CBP:  Are you working on other writing projects other than the Dragons in Our Midst series?

Bryan: I have another YA series that I’m working on, but I’m keeping it under wraps for now. I’ll tell you that I’m planning for it to be a trilogy, and it will be more covert in its Christianity than is the dragons series. It will still have strong spiritual themes, but I want it to make more of a splash in the secular markets, especially in the public school system. If I can plant lots of seeds there, maybe the kids will want to pick up my more overtly Christian books.

 

CBP: Did you have formal writing training and other than that you would use in the computer field?

Bryan: I didn’t have formal training until I began pursuing writing as a career. I took several writing courses at seminars and conferences, and they helped a great deal, as did reading good books on writing. I believe I had a natural talent for writing, but, as with any talent, it had to be developed through learning the techniques. I sorely needed that training, and I’m grateful for my many teachers.

 

CBP: Now that you've settled into a writer's lifestyle, please share your typical writing day.

Bryan: I have no typical writing day at all. I have writing seasons. For the last two months I’ve done very little besides promoting. I have been visiting schools, speaking at churches, doing bookstore signings, etc. When school gets out, I’ll hunker down and write for two or three months, and my writing days can be from about four hours to about sixteen hours long.

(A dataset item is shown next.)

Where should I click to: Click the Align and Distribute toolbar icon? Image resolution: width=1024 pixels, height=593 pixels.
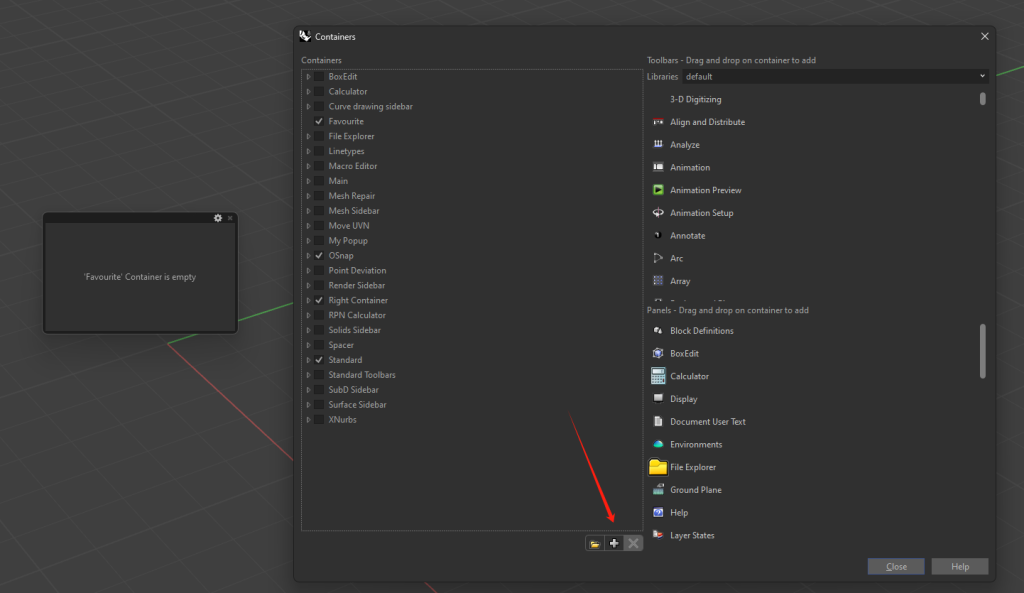pyautogui.click(x=658, y=122)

I can say that I try to get some exercise in before I write. That really helps me get my energy up, and my mind seems to work better. I make sure I take several breaks to walk out of my office and talk to my wife and children, and collect hugs and kisses. Those give me energy too. My children know not to interrupt me frequently, but if my little ones need some Daddy time, they are free to come in. I hope never to be too busy to give a smile and a hug.

 

CBP: What authors do you like to read, and what influence do they have on your own writing?

Bryan: I really enjoy C. S. Lewis, two books in particular; The Voyage of the Dawn Treader and Perelandra. I loved the spiritual parallels in Dawn Treader, and the debate between Westin and the woman when he tried to get her to sin in Perelandra fascinated me. I have somewhat similar dialogues in The Candlestone and Circles of Seven, so that definitely influenced me.

The works of Francis Schaeffer had an impact on me. The God Who is There and He is There, and He is not Silent are two that come to mind. I enjoy careful, analytical thought, and Schaeffer was a master in that field. I try to carry that kind of thinking into my stories, and those who read my fantasy series will find that they are far more than children’s fairy tales.

 

CBP: Please, feel free to add any comments or observations or a statement on what you hope readers will take with them after reading Book 3.

Bryan: When you read Circles of Seven, I hope you will see two major themes—godliness and contentment. As Billy faces a new temptation in each circle, he has choices to make, difficult choices. As he chooses to “follow the light” the best way that he knows how, I hope to portray the way of godliness. At his most difficult temptation, because he doesn’t fully understand what he’s seeing, he doesn’t make the best choice, but he also doesn’t give in to sin. He acts in faith based on his limited knowledge, and God honors that act of faith. I believe that is what God asks of us, simply to act on faith, to take that step and trust in Him, even if we don’t always know exactly what to do.

Bonnie, who is a much more mature believer, faces a different obstacle. Because of her dragon wings, she has always felt like a mutant. Through an overwhelmingly powerful example of contentment in a prisoner she finds in the circles, she makes an incredible sacrifice and learns to be content with how God created her.

The Bible says in 1 Timothy 6:6, “Godliness is a means of great gain, when accompanied by contentment.” Billy gives the reader a lesson in godliness, and he is accompanied into the dark realms by Bonnie, who provides a lesson in contentment. I hope that many readers find this “great gain” by taking the story to heart.